Art. 50 Abs. 2 BGG betrifft die Fristeinhaltung für die Beschwerde an das
Bundesgericht, welche vorliegend unproblematisch ist. Was der Anwalt der
Beschwerdeführerin anspricht, ist vielmehr die Frage der Fristwiederherstellung
für das kantonale Rechtsmittel, welche sich nach der für jenes Verfahren
massgebenden Prozessordnung, mithin nach Art. 148 ZPO richtet. Es wäre deshalb
aufzuzeigen, dass in jenem Verfahren ein entsprechendes Gesuch eingereicht
sowie dass und inwiefern dieses vom Obergericht in Verletzung der massgebenden
Vorschriften abgewiesen worden wäre.
Sinngemäss behauptet Rechtsanwalt Flurin Turnes, dass er gar nicht dazu
gekommen sei, ein solches zu stellen, und das Obergericht von sich aus mit dem
Entscheid hätte zuwarten und eine Notfrist einräumen müssen. Auch diesbezüglich
kann er es aber nicht bei allgemeinen Ausführungen belassen, sondern müsste er
aufzeigen, welche Verfahrensnormen und inwiefern das Obergericht diese verletzt
haben soll. Insbesondere müsste er sich auch mit der obergerichtlichen Erwägung
auseinandersetzten, dass offen gelassen werden könne, ob die Beschwerde zur
Verbesserung von Mängeln zurückzuweisen wäre, weil ihr in der Sache selbst
ohnehin kein Erfolg beschieden sein könne.

4. 
In der Sache selbst lässt die Beschwerdeführerin vorbringen, sie sei davon
ausgegangen, dass der Erblasser eigentlich anlässlich der Testamentserrichtung
am 3. Dezember 2013 habe Suizid begehen wollen, sie ihn aber mit ihrem
unverhofften Erscheinen habe davon abhalten können, wobei dies in der Folge
leider doch erfolglos geblieben sei. Es stelle sich deshalb im Zusammenhang mit
Art. 505 ZGB die Rechtsfrage, was die eigenhändige Niederschrift bedeute.

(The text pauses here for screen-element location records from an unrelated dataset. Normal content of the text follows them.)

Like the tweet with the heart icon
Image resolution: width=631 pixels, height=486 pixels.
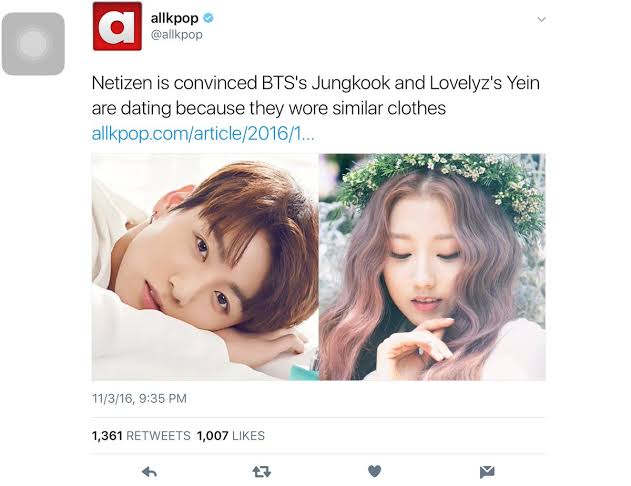pos(374,471)
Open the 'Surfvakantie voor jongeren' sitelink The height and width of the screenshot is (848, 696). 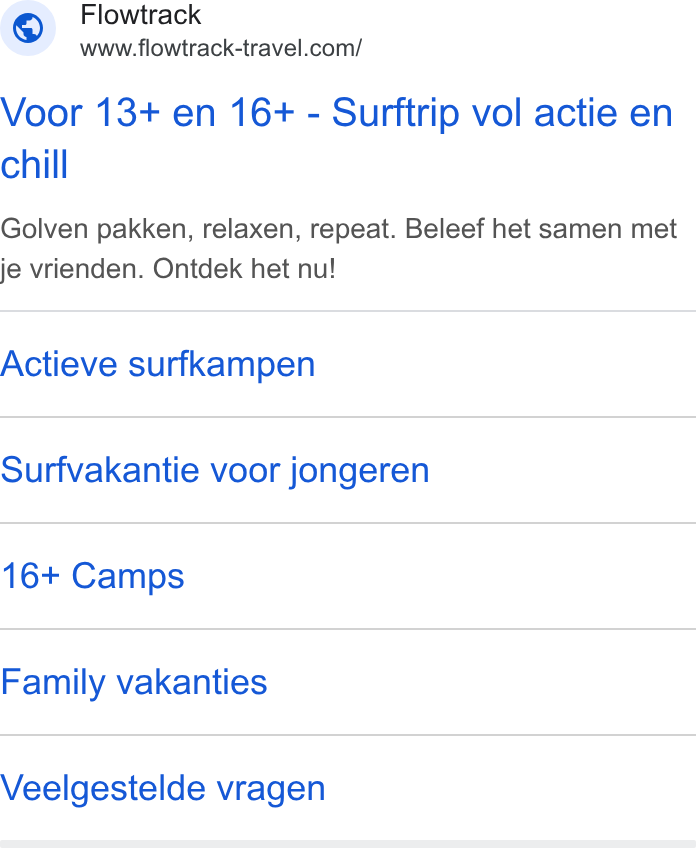point(215,470)
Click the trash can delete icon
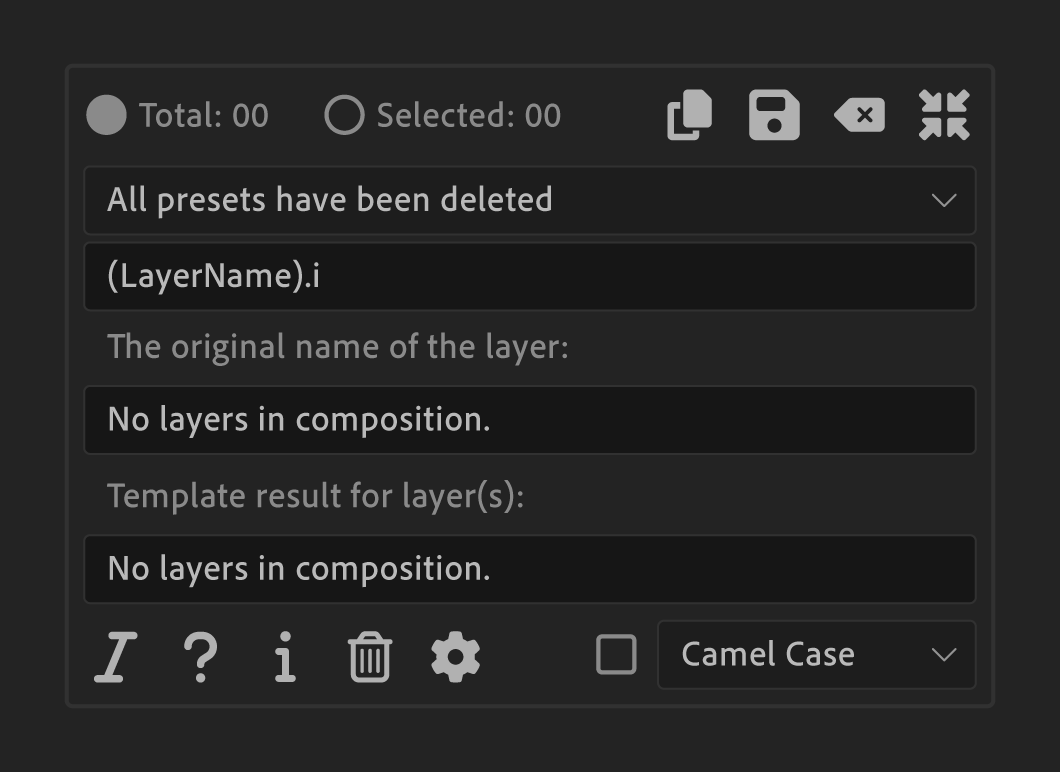This screenshot has height=772, width=1060. click(370, 658)
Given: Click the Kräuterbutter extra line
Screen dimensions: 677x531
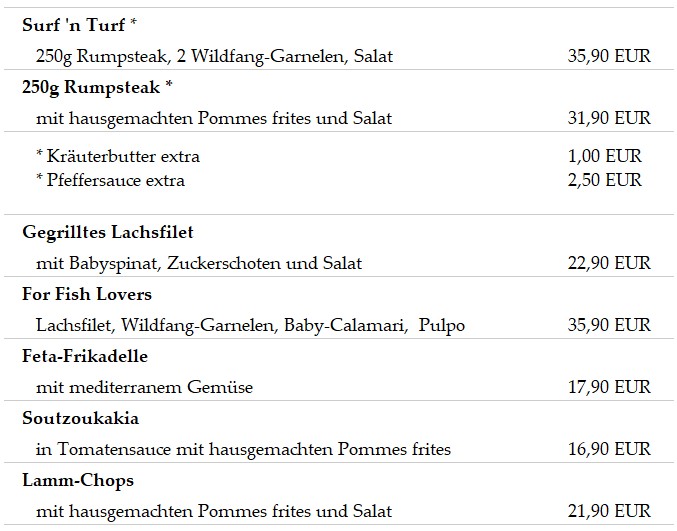Looking at the screenshot, I should (x=118, y=156).
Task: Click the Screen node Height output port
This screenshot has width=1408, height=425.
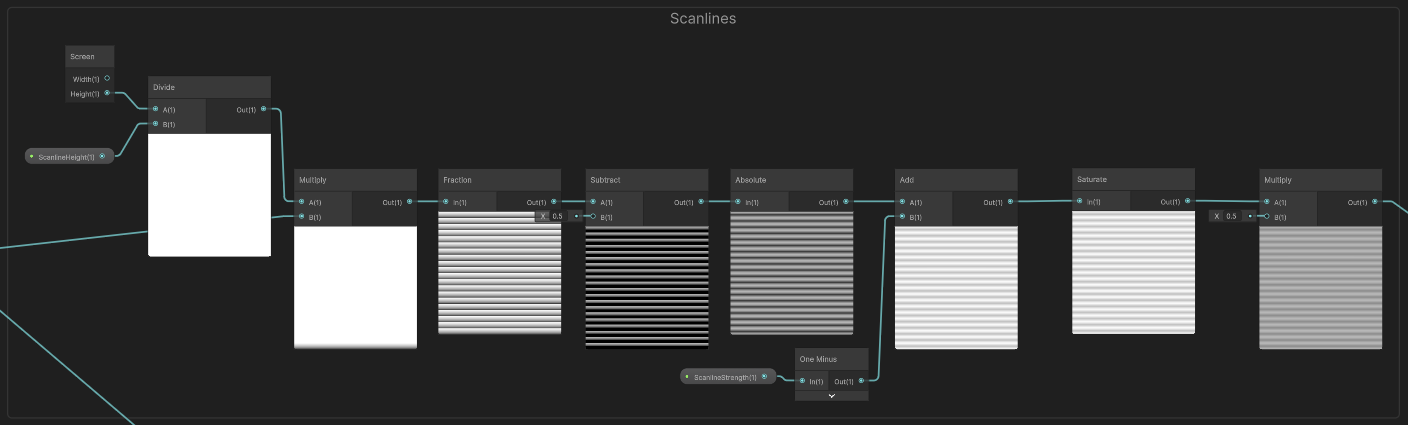Action: (107, 94)
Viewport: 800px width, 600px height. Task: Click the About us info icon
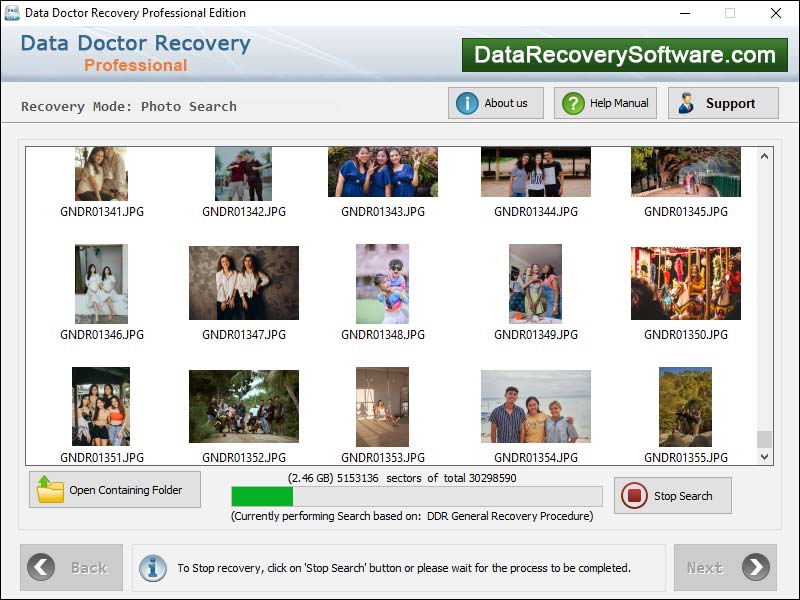467,103
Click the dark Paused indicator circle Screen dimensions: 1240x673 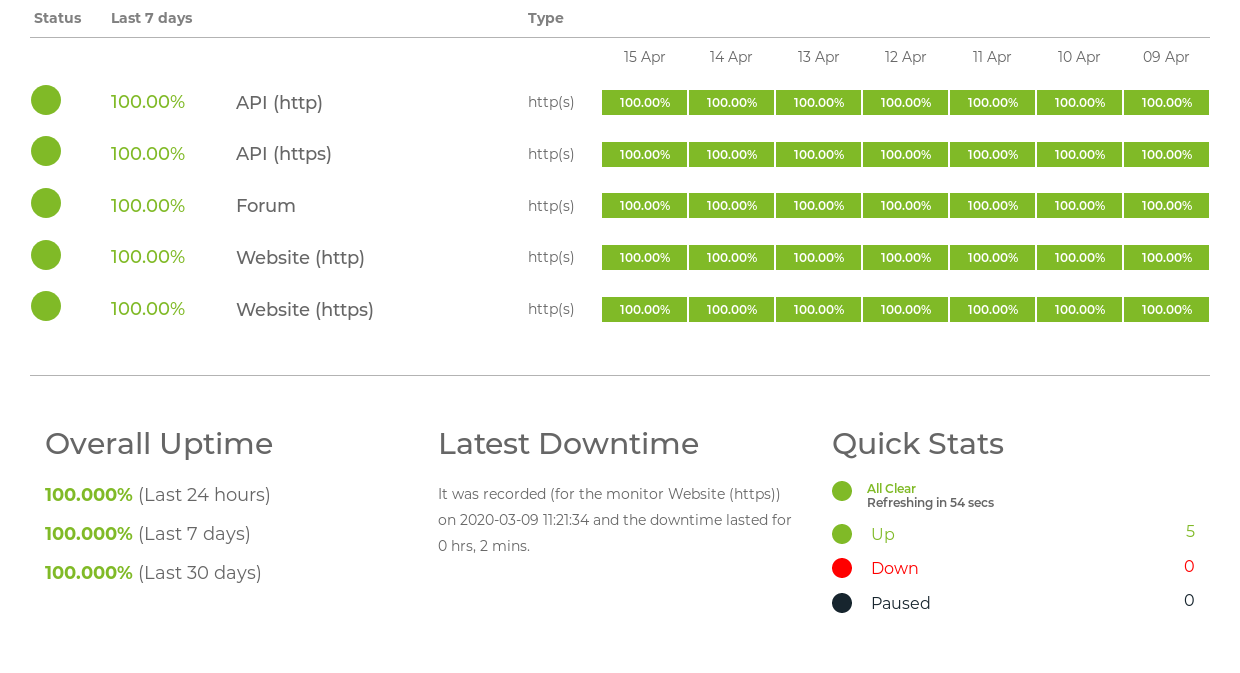pyautogui.click(x=842, y=603)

Dieser Vorschrift sei im richtig verstandenen Sinn durchaus nachgelebt worden,
indem die letztwillige Verfügung auf dem Computer erstellt und dann original
unterzeichnet worden sei. Es sei nicht mehr zeitgemäss, die Norm dahingehend zu
verstehen, dass der Erblasser den Griffel halte; es gehe darum, dass das
Testament aus eigener Hand entstehe. Heute könne man ja auch elektronische
Eingaben ans Gericht machen und man habe die "Schnürlischrift" aufgegeben. Der
historische Gesetzgeber habe die Entwicklung der heutigen Tage nicht
voraussehen können, sie sei aber nun mal eingetreten. Eine zeitgemässe
Interpretation von Art. 505 ZGB wäre im Interesse der Allgemeinheit; die
Testamentschreiberei sei ja ein weithin anerkanntes Unding und führe zu
zahlreichen Unzulänglichkeiten, welche mit der Erstellung eines
maschinengeschriebenen Dokumentes ausgeräumt werden könnten. Es gehe darum,
dass kein Dritter hineinwirke. Beim Begriff "Eigenhändigkeit" sei der Wortteil
"eigen" dominant; was den Wortteil "Händigkeit" anbelange, so könne mit der
Hand nicht nur am Griffel, sondern auch an einem technischen Gerät gearbeitet
werden. Das erstinstanzliche Verfahren könne deshalb keineswegs als
aussichtslos bezeichnet werden und noch weniger könne eine "klare Rechtslage"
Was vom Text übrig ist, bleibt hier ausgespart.